The home of creative freedom

What Would You Have Done?

The central story in Richard Vaughan-Davies’s book Fireweed concerns Adam, a young British military lawyer posted to Hamburg in 1947, who falls in love with a German girl during a time when the strictest of anti-fraternisation laws existed between Brits and the vanquished Germans. It’s an unconventional love story and an adventure, but the book examines moral culpability during a time of war and poses an uncomfortable question. It’s easy from the safety of distance and time to condemn ordinary Germans for colluding with the Nazi leadership, for their role in the Final Solution, but under similar circumstances, what would you have done? Would you have risked your life, the lives of your family, your physical comfort and your neighbours’ good opinion to condemn aloud what was happening around you? Hans Fallada’s haunting book Alone In Berlin depicts an ordinary working-class couple, Otto and Anna Quangel, who instigate their own tiny rebellion against Hitler. They drop postcards around the city exhorting people to ‘put sand in the machines’ ‘don’t pay into the winter relief fund’ ‘work slower’ as ‘every stroke of work not done shortens the war.’ All they do is instil terror in the unlucky recipients of the postcards, who feel compelled to hand them in to the authorities. Surely an elderly, uneducated couple could do nothing in the face of the almighty Nazi war machine, seemingly whole-heartedly supported by the vast majority of the population? Yet Fallada’s book succeeds in conveying the idea that doing the right thing is never futile. Mark Twain wrote in an essay that 9,999 men in 10,000 are characterised by moral cowardice. ‘No revolt against a public infamy or oppression has ever begun but by the one daring man in that 10,000, the rest timidly waiting, and slowly and reluctantly joining, under the influence of that man and his fellows.’ (Obviously Mark Twain wrote of ‘men’ and ‘man’. Doubtless, if he were writing today, he would have included women too.)

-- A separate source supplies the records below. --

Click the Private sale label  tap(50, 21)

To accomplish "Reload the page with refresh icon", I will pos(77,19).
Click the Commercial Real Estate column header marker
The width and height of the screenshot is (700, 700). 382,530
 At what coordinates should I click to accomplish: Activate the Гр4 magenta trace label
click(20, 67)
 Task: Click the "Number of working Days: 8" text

Robert Harris’s Fatherland imagines a world in which Hitler had won the war. His central character, Xavier March is that one man in Mark Twain’s 10,000. An officer in the Kriminalpolizei, he uncovers a plot to eliminate all Nazi officials who attended a 1942 conference at which the genocidal Final Solution was planned. Why? So that the fate of the millions of Jews killed in the Holocaust will never be uncovered. The official line is that they have been relocated east. The case is rapidly taken over by the Gestapo, but March has a dangerous desire to get at the truth, and in the process, he is denounced by his ten-year-old son, an enthusiastic member of the Jungvolk. The novel gives us a glimpse into the horror of what could have been: an all-powerful, watchful Big Brotherish state, an inability to criticise the established leadership, a society in which citizens are encouraged to spy on their family, friends and neighbours, where dissidents and alternative lifestyles are not tolerated. This is a reality for Chinese and Russian citizens today. The novel should awaken a profound feeling of gratitude for all the freedoms we enjoy, but they are under constant threat and can never be taken for granted. Totalitarian leaders understand the dangers of free speech and expression, as they lead to free thought and debate, which in turn lead to diversity of opinion and (horror!) political opposition. Therefore, free speech must be crushed. In a liberal democracy, the process of crushing starts very slowly with the policing of language.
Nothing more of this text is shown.